News · 2026-06-24
Can an AI Agent Reproduce Real Science? A New Test Says: Rarely
There is a recurring claim in AI right now that the best models are on the verge of doing real science -- not just summarizing papers, but generating genuine discoveries. A new benchmark called NatureBench puts that claim to a hard, concrete test, and the result is a useful splash of cold water.
Here is the setup, because the cleverness is in the design. The researchers took ninety computational tasks drawn from peer-reviewed papers in the Nature family of journals -- some of the most prestigious, heavily scrutinized science published anywhere. Each task captures a real result from a real paper: given this data and this scientific question, reproduce the finding the human researchers actually reached and got past expert reviewers. Then they turned loose today's strongest AI coding agents -- the kind that can write and run their own programs -- and asked a simple question: can you match what the published science achieved? To make the test fair and repeatable, they also built an automated system that wraps each task in a standardized environment, so every agent is graded the same way. This matters because sloppy benchmarks are a real problem, something we explored in the story about how the leaderboard can be lying, and it connects to the broader question of how AI gets benchmarked at all.
The result, conveyed in plain terms: the best models matched or beat the published state of the art on fewer than one in five of the tasks. On the large majority, they fell short. And the way they succeeded when they did succeed is the most revealing part. The authors found that agents tend to win not by inventing new science, but by quietly translating a scientific problem into a familiar shape they already know how to handle -- turning a novel question into a standard prediction exercise they have seen a thousand times. When real scientific invention was required, they mostly failed, and the common failure modes were mundane: picking the wrong method for the problem, or simply not having enough computing power to finish the job properly.

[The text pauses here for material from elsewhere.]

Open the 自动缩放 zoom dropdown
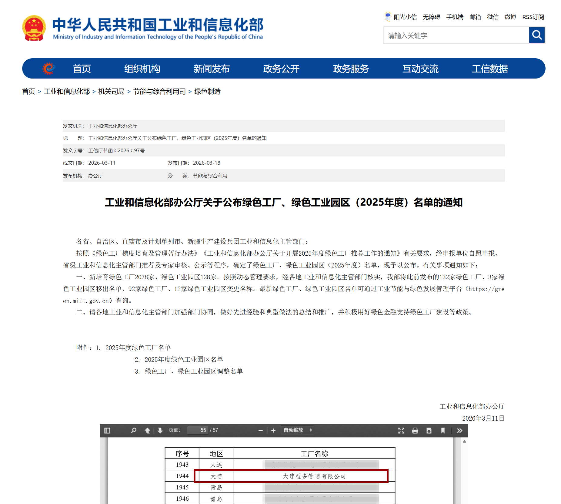297,430
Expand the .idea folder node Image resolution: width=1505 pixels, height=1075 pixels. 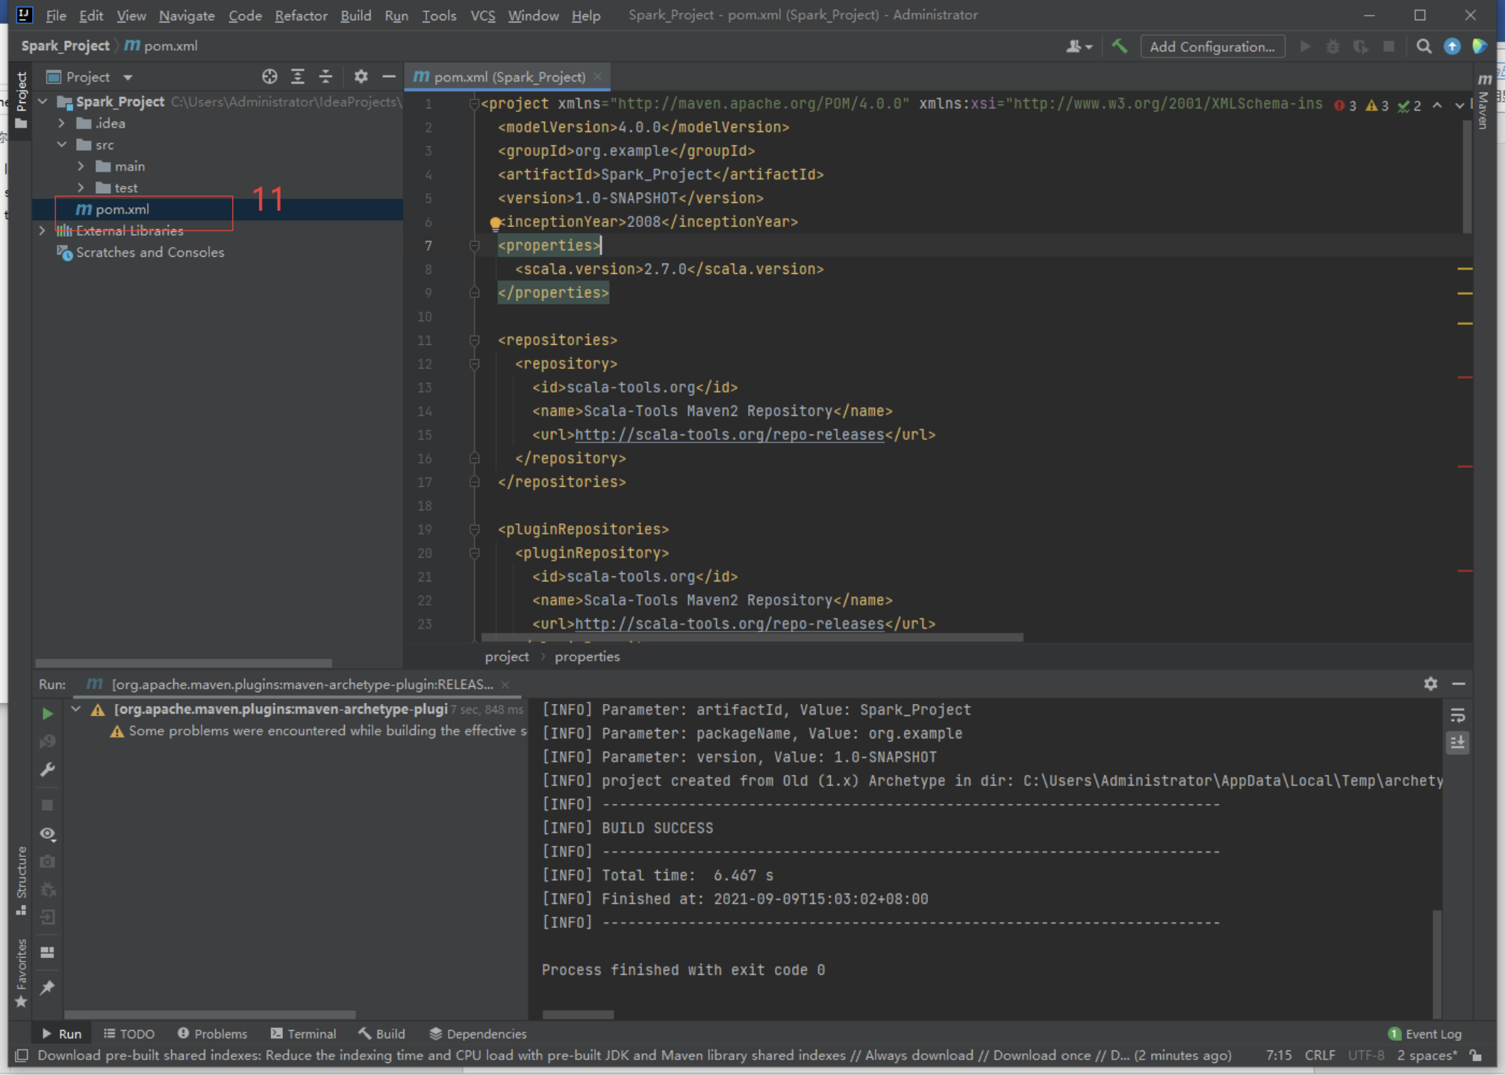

The analogy is the difference between a brilliant student and a working scientist. A strong student can take any problem that resembles their homework and crush it, because they recognize the template and apply it flawlessly. A scientist's actual job begins where the templates run out -- when the problem does not look like anything in the textbook and you have to invent the approach. NatureBench suggests today's agents are superb students and not yet scientists. They are excellent at converting the unfamiliar into the familiar, and stuck when the unfamiliar refuses to be converted.
Why this matters: there is enormous hype, and serious money, riding on the idea that AI is about to accelerate scientific discovery. This benchmark does not say that is impossible, but it draws a sharp, honest line around where the technology actually is. Reproducing published results is, in an important sense, the easy version of the dream -- the answer already exists and is known to be correct. If agents can only match top-tier published work on a small fraction of cases, the harder dream of generating genuinely new, correct discoveries is further off than the most excited headlines imply. It is a healthy corrective to a field that loves to extrapolate, and it complements other recent work pushing agents toward real lab science, like the systems that run their own experiments.
The caveat cuts both ways, as the fairest ones do. On the skeptical side, a benchmark is a snapshot, and these agents are improving quickly -- a score that looks modest today can climb fast, and 'fewer than one in five' a year from now could read very differently. On the other side, even this number deserves scrutiny: matching a published computational result is not the same as independently validating that the result is true, and an agent that hits the target by translating problems into familiar templates may be gaming the format rather than doing science. The real value here is not the score but the diagnosis -- a clear, reproducible account of how these agents win and how they fail, which is worth more than any single percentage. It gives the field a concrete place to push next, instead of another round of vague claims about machines on the cusp of discovery.